Mega-Deal im Radsport? Jumbo-Visma und Soudal Quick-Step offenbar vor der Fusion
Die Radsportwelt ist im Umbruch. Es verfestigen sich Hinweise, dass das erfolgreichste Rundfahrtteam dieser Saison, Jumbo-Visma, mit dem über viele Jahre die Klassikerrennen dominierenden Rennstall Soudal Quick-Step fusionieren will. Ergebnis wäre nicht nur ein Superteam, sondern auch mehrere Dutzend Fahrer und Angestellte, die plötzlich ohne Job dastehen. Ein mittleres Beben deutet sich an.
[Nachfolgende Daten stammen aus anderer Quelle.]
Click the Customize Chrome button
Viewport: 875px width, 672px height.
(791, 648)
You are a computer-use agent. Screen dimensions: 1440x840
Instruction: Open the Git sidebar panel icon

Radsport ist ein rasanter Sport. Gerade noch haben drei Profis des Teams Jumbo-Visma das Podium der Europameisterschaften besetzt. Der Franzose Christophe Laporte gewann vor dem Belgier Wout van Aert und dem Niederländer Olav Kooij. Das erinnerte an den Ausgang der Spanienrundfahrt vor gut einer Woche. Die sah mit Sepp Kuss, Jonas Vingegaard und Primoz Roglic ebenfalls ein Jumbo-Trio auf dem Siegerpodest.
Kaum aber hatten die EM-Kämpen den ehemaligen Müllberg verlassen, auf dem die Europameisterschaft ausgetragen wurde, elektrisierte die Nachricht die Szene, dass ein Teil der erfolgreichen Jumbo-Visma-Athleten sich wohl einen neuen Arbeitgeber besorgen muss. Denn offenbar planen die Manager von Jumbo-Visma und Soudal Quick-Step einen Zusammenschluss.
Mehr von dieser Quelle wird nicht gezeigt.